DATA IN THIS EXERCISE Block Start

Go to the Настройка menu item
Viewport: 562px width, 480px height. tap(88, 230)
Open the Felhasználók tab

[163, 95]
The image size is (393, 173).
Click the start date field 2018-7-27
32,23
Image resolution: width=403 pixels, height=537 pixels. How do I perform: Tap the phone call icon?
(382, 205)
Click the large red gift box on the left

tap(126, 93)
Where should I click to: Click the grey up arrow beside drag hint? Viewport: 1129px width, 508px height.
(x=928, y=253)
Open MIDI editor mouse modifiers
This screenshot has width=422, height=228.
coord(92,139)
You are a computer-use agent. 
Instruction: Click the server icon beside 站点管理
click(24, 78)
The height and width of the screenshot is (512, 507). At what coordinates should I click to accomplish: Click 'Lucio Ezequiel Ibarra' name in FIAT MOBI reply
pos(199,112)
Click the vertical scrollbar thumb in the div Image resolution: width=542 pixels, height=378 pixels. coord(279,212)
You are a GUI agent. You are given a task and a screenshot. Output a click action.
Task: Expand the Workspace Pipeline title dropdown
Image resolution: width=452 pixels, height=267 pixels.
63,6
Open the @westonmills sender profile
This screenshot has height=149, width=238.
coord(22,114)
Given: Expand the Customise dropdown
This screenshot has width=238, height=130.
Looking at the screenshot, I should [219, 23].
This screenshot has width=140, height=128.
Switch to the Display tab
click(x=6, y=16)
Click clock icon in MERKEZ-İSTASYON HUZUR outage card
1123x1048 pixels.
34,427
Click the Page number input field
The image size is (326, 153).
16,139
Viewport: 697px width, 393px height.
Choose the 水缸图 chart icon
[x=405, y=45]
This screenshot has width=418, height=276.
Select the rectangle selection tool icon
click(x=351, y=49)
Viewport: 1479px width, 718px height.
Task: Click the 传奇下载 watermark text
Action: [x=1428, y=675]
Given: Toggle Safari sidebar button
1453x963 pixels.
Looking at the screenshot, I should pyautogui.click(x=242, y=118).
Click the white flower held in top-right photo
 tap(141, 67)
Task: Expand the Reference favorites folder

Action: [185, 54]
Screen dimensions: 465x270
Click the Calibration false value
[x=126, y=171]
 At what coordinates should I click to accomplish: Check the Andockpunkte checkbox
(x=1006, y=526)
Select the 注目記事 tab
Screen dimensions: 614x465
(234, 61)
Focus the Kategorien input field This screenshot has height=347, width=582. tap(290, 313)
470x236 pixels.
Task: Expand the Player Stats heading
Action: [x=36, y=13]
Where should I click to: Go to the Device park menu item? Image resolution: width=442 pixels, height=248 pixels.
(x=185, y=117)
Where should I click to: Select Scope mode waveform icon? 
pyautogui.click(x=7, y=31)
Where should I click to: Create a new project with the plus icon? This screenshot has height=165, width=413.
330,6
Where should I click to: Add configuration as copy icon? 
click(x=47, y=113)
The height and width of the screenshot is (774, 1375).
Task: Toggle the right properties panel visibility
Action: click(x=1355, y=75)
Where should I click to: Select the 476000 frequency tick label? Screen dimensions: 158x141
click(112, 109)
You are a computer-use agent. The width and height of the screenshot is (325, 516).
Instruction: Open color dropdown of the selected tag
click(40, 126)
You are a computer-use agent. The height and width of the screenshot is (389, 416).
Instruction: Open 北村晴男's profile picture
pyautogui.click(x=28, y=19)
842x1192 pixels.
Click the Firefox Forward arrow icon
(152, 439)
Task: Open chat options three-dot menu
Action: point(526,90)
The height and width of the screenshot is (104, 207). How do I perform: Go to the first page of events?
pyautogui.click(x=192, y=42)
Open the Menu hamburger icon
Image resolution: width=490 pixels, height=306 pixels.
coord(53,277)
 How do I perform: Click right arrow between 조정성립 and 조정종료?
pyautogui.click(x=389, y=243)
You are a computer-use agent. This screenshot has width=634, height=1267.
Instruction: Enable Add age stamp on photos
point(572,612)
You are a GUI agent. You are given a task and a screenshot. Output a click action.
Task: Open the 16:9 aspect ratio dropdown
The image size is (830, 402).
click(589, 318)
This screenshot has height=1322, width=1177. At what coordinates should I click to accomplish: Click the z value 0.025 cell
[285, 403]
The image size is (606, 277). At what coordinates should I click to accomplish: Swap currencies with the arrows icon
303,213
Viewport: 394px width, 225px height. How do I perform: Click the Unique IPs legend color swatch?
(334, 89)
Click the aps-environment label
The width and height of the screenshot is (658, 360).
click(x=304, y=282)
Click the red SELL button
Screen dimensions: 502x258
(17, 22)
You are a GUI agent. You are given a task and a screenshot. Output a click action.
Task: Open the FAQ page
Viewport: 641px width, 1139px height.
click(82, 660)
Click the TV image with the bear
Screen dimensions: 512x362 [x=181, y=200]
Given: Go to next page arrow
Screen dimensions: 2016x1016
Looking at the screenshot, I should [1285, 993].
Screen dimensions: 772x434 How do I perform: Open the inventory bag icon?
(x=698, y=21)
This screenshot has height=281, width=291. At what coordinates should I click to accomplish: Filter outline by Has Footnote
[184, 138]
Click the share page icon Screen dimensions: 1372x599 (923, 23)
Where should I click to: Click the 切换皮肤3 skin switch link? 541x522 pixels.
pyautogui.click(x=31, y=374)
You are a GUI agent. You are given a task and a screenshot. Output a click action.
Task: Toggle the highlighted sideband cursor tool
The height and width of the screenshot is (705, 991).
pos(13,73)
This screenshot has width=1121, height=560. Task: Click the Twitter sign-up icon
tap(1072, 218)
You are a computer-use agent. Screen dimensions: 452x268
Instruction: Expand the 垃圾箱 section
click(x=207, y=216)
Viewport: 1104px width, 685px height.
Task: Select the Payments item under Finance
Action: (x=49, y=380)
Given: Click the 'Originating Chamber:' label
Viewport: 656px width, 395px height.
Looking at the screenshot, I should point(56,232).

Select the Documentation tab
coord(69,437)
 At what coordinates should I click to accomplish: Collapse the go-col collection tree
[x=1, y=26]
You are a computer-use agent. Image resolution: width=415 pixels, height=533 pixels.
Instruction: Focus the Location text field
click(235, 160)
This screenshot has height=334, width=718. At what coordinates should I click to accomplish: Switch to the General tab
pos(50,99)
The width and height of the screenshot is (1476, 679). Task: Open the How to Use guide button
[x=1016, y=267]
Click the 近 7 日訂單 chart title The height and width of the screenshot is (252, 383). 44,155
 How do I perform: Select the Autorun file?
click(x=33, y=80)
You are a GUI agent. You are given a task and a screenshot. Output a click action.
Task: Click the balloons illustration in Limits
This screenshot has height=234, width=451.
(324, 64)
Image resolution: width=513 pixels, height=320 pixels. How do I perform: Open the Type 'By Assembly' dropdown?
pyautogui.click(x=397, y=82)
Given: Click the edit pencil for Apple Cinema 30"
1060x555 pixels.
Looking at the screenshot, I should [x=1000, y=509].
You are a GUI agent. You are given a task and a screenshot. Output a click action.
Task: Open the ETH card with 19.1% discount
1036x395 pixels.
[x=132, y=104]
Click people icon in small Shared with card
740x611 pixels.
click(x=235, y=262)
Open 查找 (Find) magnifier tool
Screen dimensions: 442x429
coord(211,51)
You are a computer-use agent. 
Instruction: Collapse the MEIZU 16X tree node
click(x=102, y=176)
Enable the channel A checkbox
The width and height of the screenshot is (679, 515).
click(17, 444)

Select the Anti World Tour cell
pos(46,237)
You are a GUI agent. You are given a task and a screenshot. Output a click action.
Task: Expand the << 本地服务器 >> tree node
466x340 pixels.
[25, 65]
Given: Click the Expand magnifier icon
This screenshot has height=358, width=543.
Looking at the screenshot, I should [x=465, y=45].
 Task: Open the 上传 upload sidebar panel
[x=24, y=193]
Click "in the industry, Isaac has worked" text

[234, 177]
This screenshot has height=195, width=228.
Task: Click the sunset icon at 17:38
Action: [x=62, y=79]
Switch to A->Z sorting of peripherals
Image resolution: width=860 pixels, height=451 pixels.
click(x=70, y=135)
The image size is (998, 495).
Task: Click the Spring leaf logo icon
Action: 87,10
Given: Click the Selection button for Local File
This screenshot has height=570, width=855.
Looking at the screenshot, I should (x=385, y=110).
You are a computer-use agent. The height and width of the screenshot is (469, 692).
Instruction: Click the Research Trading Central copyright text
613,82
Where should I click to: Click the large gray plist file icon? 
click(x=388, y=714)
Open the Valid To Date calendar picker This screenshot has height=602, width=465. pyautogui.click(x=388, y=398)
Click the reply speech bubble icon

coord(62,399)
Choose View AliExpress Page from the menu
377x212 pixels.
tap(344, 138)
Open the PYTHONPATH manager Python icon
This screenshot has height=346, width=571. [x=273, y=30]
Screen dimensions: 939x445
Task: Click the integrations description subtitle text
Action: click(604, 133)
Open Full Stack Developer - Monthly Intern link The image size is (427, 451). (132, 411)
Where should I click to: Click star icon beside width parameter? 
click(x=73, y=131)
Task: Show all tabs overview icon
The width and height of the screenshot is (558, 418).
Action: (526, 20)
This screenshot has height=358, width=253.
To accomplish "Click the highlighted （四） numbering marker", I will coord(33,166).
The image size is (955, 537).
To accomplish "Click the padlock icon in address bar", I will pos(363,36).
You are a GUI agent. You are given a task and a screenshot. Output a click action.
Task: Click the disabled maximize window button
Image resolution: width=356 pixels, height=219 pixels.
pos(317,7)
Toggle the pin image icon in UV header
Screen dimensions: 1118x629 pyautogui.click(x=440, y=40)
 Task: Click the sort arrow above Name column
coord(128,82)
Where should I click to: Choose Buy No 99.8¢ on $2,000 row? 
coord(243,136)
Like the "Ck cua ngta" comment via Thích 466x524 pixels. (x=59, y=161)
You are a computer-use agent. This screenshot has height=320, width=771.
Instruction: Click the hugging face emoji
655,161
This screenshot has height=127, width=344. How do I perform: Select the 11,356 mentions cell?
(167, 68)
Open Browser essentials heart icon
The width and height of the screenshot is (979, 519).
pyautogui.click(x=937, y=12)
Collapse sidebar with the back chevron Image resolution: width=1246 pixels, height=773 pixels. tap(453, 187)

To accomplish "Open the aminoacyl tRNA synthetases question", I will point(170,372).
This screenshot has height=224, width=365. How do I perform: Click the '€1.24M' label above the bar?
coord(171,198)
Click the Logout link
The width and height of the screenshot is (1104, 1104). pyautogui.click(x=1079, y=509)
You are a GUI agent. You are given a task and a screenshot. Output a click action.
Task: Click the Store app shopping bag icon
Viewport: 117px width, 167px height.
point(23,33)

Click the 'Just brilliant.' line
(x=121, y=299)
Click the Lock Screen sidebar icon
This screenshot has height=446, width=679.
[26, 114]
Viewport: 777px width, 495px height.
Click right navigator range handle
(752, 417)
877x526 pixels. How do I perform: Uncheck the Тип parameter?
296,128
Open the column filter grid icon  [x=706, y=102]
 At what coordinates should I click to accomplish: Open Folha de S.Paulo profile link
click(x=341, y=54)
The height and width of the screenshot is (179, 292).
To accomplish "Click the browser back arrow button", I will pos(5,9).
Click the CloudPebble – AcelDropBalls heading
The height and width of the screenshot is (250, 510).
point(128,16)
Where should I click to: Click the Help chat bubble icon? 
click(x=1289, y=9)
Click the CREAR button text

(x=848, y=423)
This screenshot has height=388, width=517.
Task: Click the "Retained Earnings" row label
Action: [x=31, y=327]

DATA IN THIS EXERCISE Block End

# TASK INSTRUCTIONS
List each line in the listing that contains the string "magnifier".

# RESULT FOR THIS TASK
Open 查找 (Find) magnifier tool
Given: Click the Expand magnifier icon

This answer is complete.